Identifying Barriers to Upper Extremity Reconstruction in Tetraplegia: A Scoping Review
Celine Yeung, MSc, MD1, Sabrin Salim, BSc1, Ida Fox, MD2, Christine B Novak, PT, PhD3 and Jana Dengler, MASc, MD4, (1)University of Toronto, Toronto, ON, Canada, (2)Division of Plastic Surgery, Washington University School of Medicine, Saint Louis, MO, (3)Toronto Western Hospital Hand Program, Hospital for Sick Children, University of Toronto, Toronto, ON, Canada, (4)University of Toronto, Sunnybrook Health Sciences Centre, Toronto, ON, Canada
Introduction: Loss of upper limb function in people with cervical spinal cord injuries (SCI) contribute to substantial disability, loss of independence, and decreases quality of life. Despite its recognized benefits, upper extremity (UE) reconstruction is unfortunately underutilized among people with tetraplegia. The purpose of this study was to understand the barriers to accessing upper extremity reconstructive surgery among those living with tetraplegia and to identify gaps in knowledge.
Materials and Methods: Using a standardized guided protocol, a scoping review was conducted using four databases (MEDLINE/PubMed, SciVerse Scopus, Embase, and Web of Science) and 1032 articles were procured. Two independent reviewers systematically screened the articles in two phases and identified 25 relevant articles. Study characteristics were extracted using a standardized form and the articles underwent thematic analysis using a constructivist grounded theory methodology to identify the most prevalent themes.
Results: The reviewed articles (n=25) were published between 2002 and 2019, and study designs included: cross-sectional (64%); retrospective (16%); and review articles (8%). Common barriers to UE reconstruction were categorized into person with SCI-, provider- and system-related factors, and included lack of awareness of UE reconstruction and its benefits among patients and providers, poor interdisciplinary working relationships, and a lack of specialized centers that provide these reconstructive surgeries. Person with SCI-related barriers were mapped on a timeline from time of injury to surgery. At each time point, intrinsic (coping skills, hope, health literacy) and extrinsic (support network, cost, post-operative course) factors influenced the decision-making process. For example, those who were on the extreme ends of the coping spectrum, had poor health literacy, or a weak support network were less likely to consider UE surgery.

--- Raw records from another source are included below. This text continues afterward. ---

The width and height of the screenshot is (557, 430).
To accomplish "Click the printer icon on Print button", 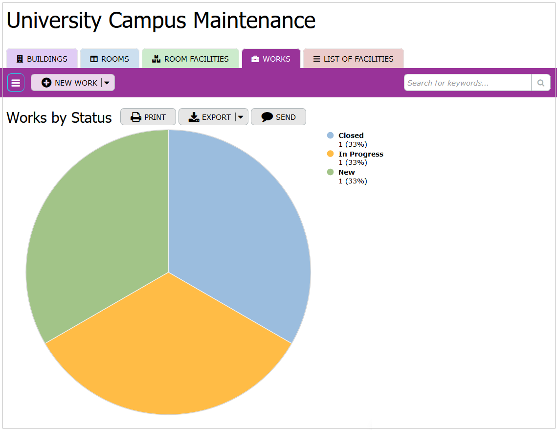I will click(x=135, y=117).
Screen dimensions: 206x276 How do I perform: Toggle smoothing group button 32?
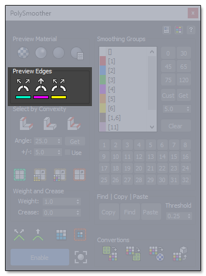point(186,180)
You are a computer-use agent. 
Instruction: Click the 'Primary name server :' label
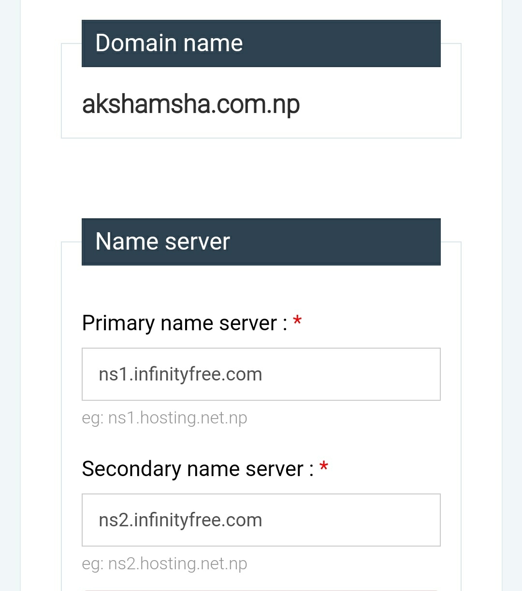(185, 323)
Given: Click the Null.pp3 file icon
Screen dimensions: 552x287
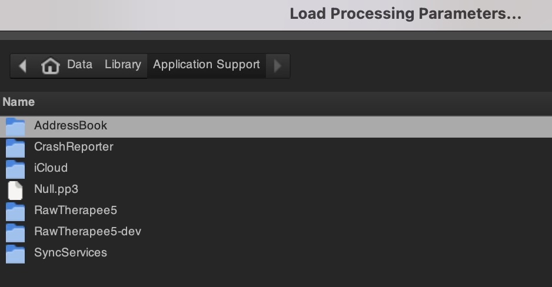Looking at the screenshot, I should (x=15, y=191).
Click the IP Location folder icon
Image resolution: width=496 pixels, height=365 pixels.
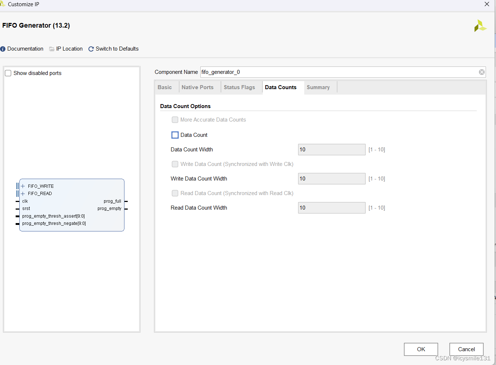(52, 49)
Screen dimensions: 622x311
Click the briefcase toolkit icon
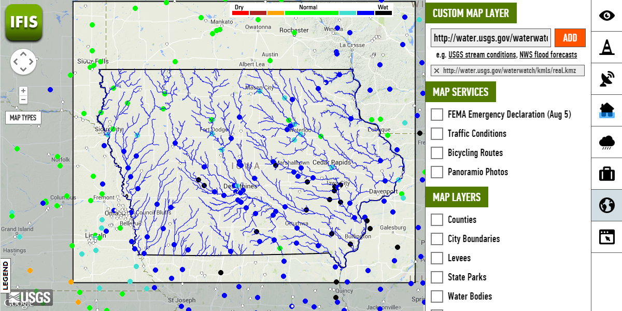pyautogui.click(x=606, y=174)
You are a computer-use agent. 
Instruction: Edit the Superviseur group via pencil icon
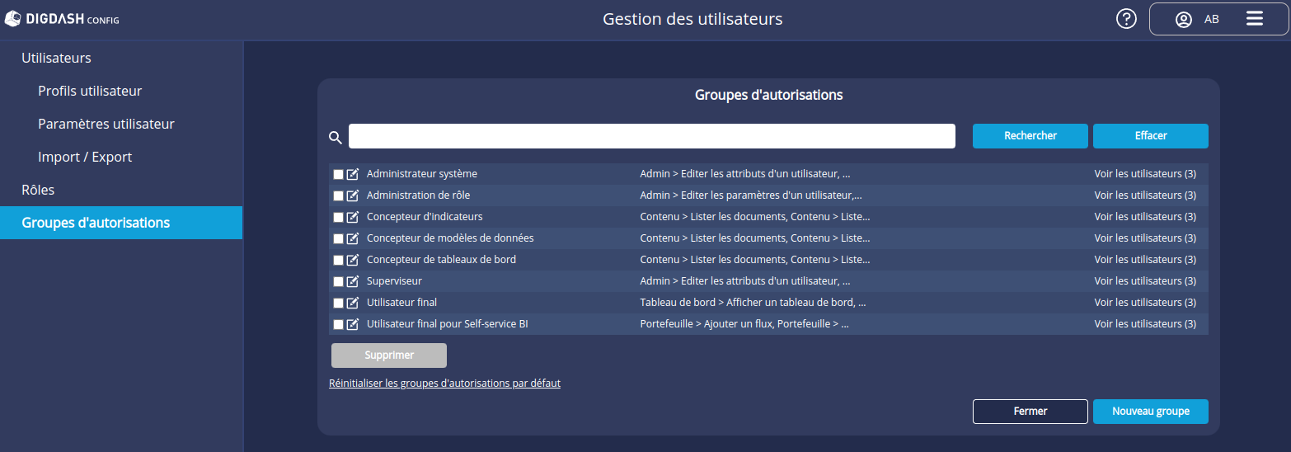[353, 281]
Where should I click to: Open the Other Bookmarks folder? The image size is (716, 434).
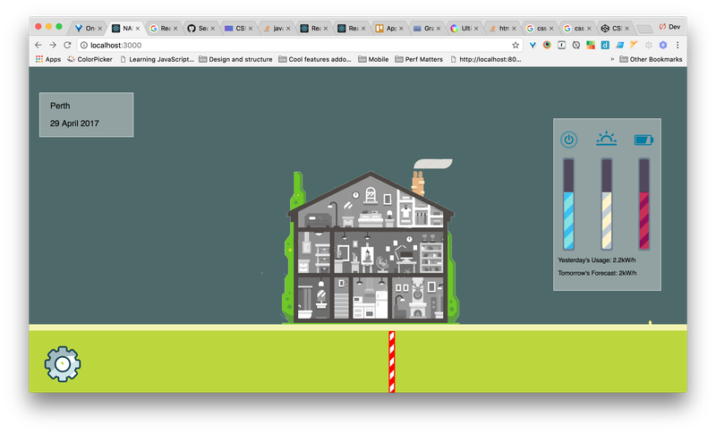(650, 59)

Conclusions: There are many barriers that prevent individuals with tetraplegia from accessing surgery at different levels of the healthcare system. Establishing specialized centers with strong interdisciplinary working relationships and raising awareness about the benefits of UE reconstruction may help to improve accessibility. Future efforts exploring how individuals with SCI weigh each decision factor when considering surgery may help providers develop better aligned treatment plans.